Steel stiffened panels assembled by fusion welding are widely used in the design of marine structures. Although the numerical model calibrated via experimental measurements is becoming a common solution, certain unrealistic result from numerical welding simulation are commonly observed due to the use of different software and modeler practices. Each selected parameter such as mesh size, material modelling, heat input, boundary conditions play an important role in the finite element model, and directly impact the final results. Therefore, key challenges must be addressed in order to analyse in what extent modeler practice and software influence the reliability and accuracy of the results. This paper propose a benchmark study to understand the influence of the modeler's practice and FEM codes on the welding simulation results.
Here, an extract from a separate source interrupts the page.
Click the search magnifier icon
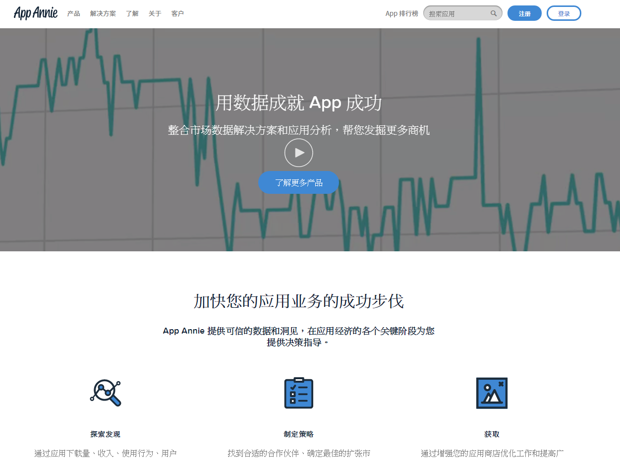Image resolution: width=620 pixels, height=461 pixels. click(x=494, y=13)
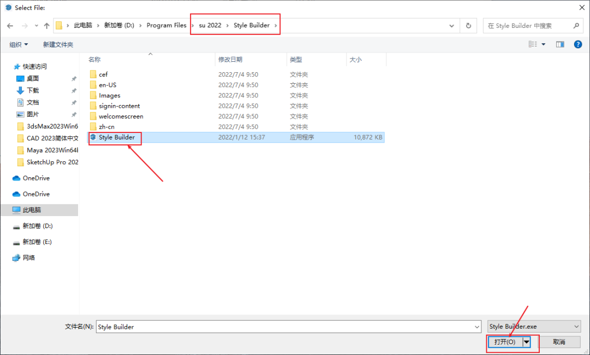Sort by the 修改日期 column header
This screenshot has height=355, width=590.
tap(231, 60)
The welding residual stress and distortion of a ”T-joint” weld are analyzed numerically under various material models, boundary conditions and heat inputs. Then, results of various 3D thermo- mechanical simulation models are confronted to a well reported experimental results. The findings show that the difference of modeler practice may have considerable effects on welding residual stresses, i.e. ≳20% difference whereas welding distortions are less sensitive to the user decisions i.e. ≲12% difference. Finally we suggest that the sensitive parameters of welding simulation such as equivalent heat source and material modelling need a general guide in order to evolve from a reproduction tool to a prediction method for any welding procedures.
- Computation welding mechanics
- Finite element method
- Welding distortion
- Welding residual stress